(PROBLEM REQUIREMENTS)
Return only the lines from the one that contains "Task: Switch to the 输入 tab" through the last line of the records below, exactly as they stand. Pictures are not part of the copy.

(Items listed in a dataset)
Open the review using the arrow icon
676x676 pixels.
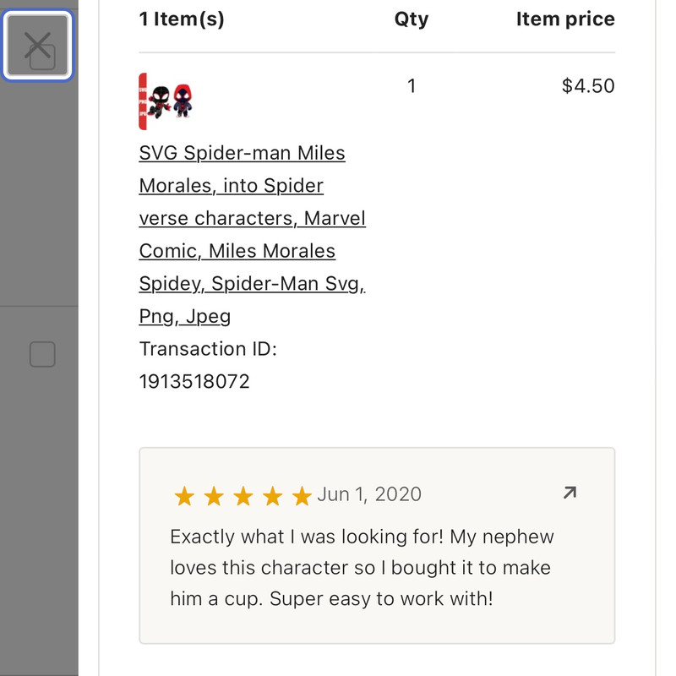(x=570, y=493)
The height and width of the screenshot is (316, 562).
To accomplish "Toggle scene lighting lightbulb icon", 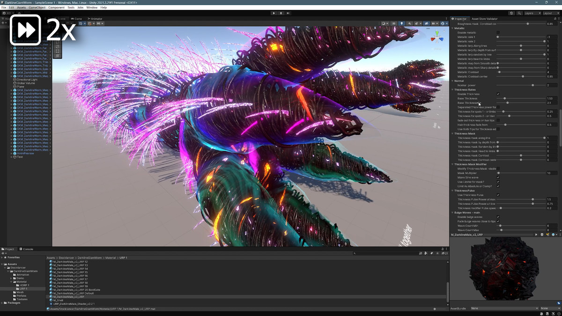I will (401, 23).
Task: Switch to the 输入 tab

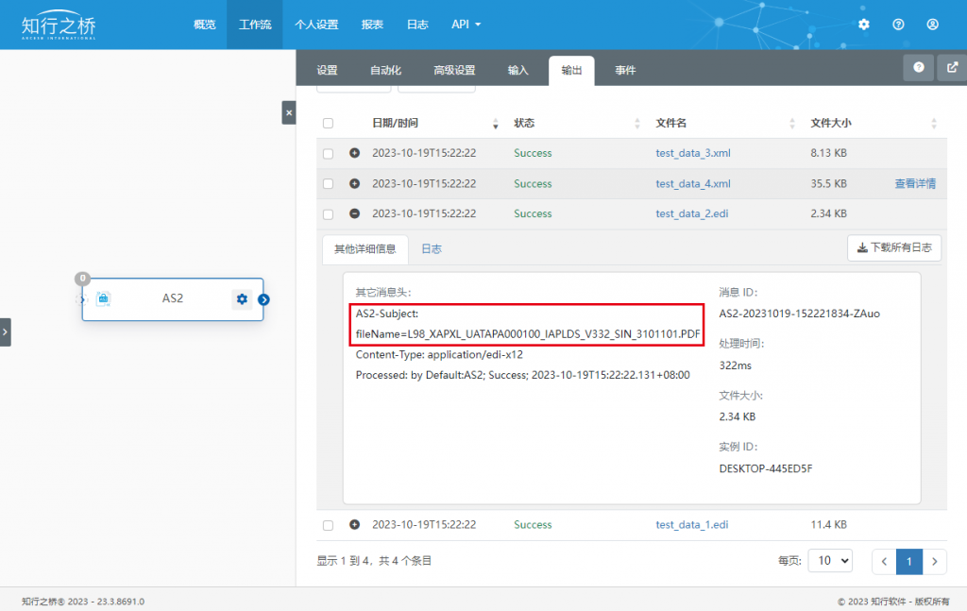Action: (518, 70)
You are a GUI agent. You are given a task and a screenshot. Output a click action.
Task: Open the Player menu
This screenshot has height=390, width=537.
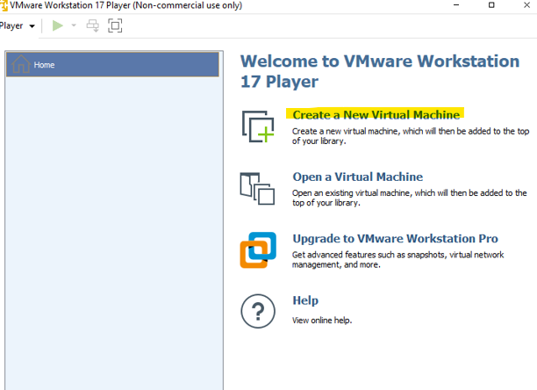click(x=12, y=25)
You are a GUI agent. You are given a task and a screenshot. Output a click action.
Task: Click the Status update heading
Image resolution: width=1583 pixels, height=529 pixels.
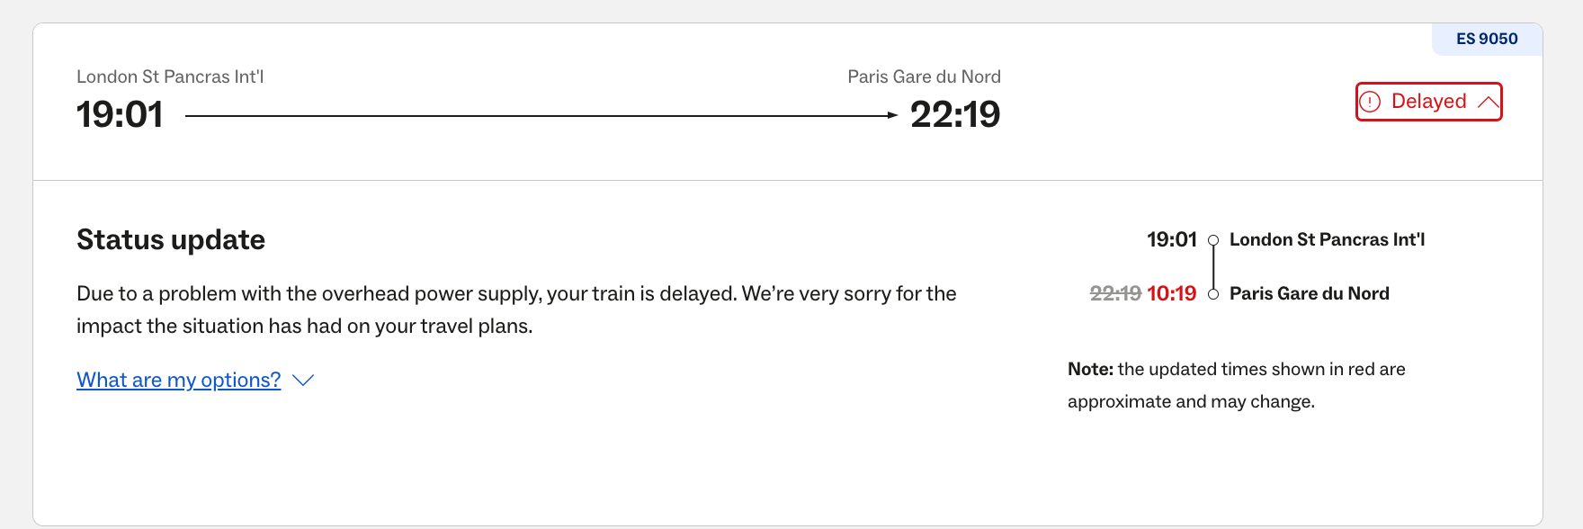(171, 239)
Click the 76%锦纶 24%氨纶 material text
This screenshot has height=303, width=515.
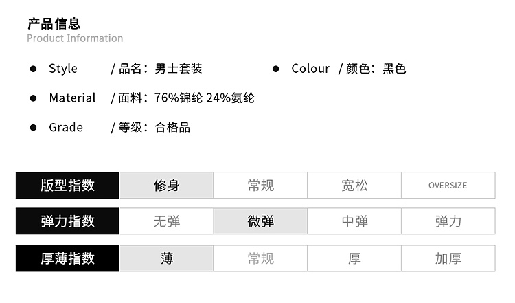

(EXERCISE ANSWER)
Task: Switch to the 输入 tab

Action: (518, 70)
You are a GUI agent. You are given a task and a screenshot. Output a click action.
Task: Open the Player menu
This screenshot has height=390, width=537.
click(x=12, y=25)
You are a GUI agent. You are given a task and a screenshot. Output a click action.
Task: Click the Status update heading
Image resolution: width=1583 pixels, height=529 pixels.
(171, 239)
Click the 76%锦纶 24%氨纶 material text
This screenshot has height=303, width=515.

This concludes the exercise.